Puas menikmati keindahan taman, pada pelataran utamanya anda bisa menyaksikan
kemegahan pura dengan pahatan-pahatan seni dari jaman kerajaan. Sedikitnya ada 10 bangunan
meru, yang tertinggi sampai tumpang sebelas. Para pengunjung bisa menikmati areal sekeliling
pura dari ketinggian dengan menaiki bale kulkul yang berada di sebelah kiri pintu gerbang. Bagi
Anda yang gemar berfoto-foto, kori agung (gapura utama) yang berdiri megah adalah objek yang
sangat cocok untuk dijadikan latar. Sedangkan bagi Anda yang gemar berbelanja, di seberang
pura terdapat beberapa pedagang yang menjual makanan ataupun cendramata.

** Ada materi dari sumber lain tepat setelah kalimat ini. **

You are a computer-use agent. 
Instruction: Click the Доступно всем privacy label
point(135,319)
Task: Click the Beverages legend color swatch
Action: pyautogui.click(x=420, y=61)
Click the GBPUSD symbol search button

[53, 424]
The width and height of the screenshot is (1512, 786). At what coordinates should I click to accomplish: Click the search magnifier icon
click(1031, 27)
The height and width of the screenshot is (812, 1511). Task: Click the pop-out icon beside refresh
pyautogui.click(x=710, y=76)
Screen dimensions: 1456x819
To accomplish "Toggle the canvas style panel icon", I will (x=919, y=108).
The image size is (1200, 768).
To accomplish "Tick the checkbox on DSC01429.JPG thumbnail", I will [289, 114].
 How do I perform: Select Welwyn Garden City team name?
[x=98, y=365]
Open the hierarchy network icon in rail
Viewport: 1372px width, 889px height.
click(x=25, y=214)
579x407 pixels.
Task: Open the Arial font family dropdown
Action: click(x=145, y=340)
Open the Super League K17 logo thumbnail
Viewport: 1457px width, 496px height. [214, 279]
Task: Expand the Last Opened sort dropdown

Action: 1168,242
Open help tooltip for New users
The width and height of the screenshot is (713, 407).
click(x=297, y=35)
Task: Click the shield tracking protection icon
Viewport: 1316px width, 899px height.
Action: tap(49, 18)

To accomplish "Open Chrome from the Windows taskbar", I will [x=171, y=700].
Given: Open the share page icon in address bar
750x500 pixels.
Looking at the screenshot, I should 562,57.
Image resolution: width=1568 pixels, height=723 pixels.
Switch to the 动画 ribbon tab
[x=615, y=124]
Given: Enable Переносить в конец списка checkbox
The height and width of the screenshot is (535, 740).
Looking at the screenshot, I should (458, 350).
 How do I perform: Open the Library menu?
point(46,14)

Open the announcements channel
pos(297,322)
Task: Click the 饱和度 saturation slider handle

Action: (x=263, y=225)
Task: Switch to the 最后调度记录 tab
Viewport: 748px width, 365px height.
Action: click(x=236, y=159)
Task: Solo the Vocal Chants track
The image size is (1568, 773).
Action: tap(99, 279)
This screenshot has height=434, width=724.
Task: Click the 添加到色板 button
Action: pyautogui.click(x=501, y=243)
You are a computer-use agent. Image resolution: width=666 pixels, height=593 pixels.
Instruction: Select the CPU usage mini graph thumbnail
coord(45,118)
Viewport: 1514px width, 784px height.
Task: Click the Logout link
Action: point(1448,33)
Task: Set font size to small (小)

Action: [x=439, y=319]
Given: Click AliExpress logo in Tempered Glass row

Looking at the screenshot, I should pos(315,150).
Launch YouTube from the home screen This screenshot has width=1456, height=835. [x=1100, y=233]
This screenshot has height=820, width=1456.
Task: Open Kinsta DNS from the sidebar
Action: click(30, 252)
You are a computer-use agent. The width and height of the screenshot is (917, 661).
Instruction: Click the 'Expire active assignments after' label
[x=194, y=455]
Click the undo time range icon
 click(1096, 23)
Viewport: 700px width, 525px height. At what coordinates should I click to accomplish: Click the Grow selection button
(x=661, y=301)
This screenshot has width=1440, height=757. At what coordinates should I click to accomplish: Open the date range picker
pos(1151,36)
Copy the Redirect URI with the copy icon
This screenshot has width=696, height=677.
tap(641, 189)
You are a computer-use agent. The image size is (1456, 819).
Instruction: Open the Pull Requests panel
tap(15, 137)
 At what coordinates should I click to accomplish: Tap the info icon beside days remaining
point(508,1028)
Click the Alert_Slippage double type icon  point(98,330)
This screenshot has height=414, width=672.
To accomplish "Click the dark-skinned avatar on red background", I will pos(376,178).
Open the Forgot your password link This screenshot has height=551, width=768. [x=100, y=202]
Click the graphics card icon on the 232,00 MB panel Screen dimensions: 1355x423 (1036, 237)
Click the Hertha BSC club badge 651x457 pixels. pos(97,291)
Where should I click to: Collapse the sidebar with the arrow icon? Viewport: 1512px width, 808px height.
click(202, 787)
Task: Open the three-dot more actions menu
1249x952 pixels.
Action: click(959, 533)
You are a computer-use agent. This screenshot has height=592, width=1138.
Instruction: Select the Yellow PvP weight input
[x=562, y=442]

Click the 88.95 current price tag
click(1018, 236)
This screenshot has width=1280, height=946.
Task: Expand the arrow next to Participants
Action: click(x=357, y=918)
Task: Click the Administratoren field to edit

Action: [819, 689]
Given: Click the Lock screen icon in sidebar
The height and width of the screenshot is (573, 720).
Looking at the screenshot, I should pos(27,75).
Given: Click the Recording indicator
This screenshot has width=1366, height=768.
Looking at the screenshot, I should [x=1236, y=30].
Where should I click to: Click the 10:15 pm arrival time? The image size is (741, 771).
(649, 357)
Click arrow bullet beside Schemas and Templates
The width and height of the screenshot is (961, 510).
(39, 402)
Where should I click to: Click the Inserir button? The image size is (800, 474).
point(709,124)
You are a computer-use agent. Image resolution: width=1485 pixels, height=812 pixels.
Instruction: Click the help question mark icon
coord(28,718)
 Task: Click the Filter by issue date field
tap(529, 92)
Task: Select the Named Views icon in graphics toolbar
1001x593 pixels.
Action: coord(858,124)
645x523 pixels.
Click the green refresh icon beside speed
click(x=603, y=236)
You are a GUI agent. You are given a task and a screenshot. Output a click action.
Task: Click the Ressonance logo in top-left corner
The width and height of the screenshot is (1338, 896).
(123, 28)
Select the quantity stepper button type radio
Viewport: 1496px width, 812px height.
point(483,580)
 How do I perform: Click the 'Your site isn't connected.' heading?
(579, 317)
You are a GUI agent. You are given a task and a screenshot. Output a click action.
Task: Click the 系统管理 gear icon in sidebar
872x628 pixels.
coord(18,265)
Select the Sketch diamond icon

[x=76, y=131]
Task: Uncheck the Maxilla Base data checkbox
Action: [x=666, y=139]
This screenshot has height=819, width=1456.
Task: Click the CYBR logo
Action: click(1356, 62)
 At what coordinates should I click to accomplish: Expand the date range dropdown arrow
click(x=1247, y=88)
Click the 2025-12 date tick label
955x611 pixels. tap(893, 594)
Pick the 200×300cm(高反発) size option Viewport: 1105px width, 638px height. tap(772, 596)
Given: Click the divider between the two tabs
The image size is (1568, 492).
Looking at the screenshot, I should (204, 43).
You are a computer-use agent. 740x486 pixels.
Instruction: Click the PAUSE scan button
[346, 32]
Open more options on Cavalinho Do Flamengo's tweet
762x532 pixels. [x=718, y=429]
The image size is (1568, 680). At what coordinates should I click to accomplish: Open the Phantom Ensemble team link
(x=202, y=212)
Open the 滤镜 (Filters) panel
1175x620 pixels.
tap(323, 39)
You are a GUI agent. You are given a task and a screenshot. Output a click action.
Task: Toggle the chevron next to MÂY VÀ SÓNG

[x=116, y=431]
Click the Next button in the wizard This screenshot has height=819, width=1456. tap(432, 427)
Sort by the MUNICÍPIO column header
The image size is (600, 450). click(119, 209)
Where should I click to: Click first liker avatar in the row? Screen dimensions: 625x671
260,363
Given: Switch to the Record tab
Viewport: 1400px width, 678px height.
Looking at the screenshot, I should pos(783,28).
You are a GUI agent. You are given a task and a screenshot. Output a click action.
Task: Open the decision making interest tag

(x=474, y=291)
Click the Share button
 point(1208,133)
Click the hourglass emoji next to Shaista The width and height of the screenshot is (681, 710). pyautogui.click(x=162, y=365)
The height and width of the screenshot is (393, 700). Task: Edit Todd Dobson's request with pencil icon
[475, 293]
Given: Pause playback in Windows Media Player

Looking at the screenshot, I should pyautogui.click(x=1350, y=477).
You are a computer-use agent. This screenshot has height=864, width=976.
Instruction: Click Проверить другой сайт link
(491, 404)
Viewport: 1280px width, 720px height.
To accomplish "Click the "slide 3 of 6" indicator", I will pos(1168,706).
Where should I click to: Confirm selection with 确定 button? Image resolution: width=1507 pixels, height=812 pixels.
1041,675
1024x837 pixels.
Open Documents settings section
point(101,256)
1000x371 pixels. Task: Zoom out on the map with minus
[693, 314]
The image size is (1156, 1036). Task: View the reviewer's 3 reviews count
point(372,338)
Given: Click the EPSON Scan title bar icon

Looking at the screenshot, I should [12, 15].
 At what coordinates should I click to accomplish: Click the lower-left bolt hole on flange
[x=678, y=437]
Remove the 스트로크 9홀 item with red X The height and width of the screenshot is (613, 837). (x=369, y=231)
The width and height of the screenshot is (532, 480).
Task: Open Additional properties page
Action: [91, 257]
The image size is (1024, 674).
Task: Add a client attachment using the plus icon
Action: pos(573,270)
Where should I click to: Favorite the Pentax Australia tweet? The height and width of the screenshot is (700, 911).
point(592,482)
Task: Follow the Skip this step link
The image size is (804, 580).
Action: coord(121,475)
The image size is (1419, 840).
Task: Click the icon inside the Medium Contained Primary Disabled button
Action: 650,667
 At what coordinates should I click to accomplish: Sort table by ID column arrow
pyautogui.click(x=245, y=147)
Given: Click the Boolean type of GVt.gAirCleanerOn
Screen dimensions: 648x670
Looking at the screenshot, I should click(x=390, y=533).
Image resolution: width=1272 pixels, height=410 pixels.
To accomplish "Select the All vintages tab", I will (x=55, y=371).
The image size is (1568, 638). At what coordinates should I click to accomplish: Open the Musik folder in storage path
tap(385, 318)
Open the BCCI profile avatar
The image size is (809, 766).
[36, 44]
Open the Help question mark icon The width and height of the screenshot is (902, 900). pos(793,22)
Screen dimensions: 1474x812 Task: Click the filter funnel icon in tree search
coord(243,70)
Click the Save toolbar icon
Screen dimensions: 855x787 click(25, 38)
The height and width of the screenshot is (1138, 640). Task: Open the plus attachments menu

Daya tarik lain yang dapat Anda nikmati di tempat ini adalah peninggalan Kerajaan
Mengwi yang berada sekitar 300 m dari pura itu, serta Museum Manusa Yadnya. Dalam museum
tersebut, wisatawan bisa menyaksikan upacara-upacara yang berkaitan dengan siklus kehidupan
manusia, mulai dari dalam kandungan sampai meninggal. Bagi Anda yang ingin menginap, di
sekitar kawasan wisata ini terdapat banyak penginapan dengan berbagai tipe. Mulai dari wisma,
hotel kelas melati, hingga hotel berbintang. Warung makanan kecil dan restoran juga sangat
mudah dijumpai. Menu yang ditawarkan bervariasi dengan harga yang terjangkau.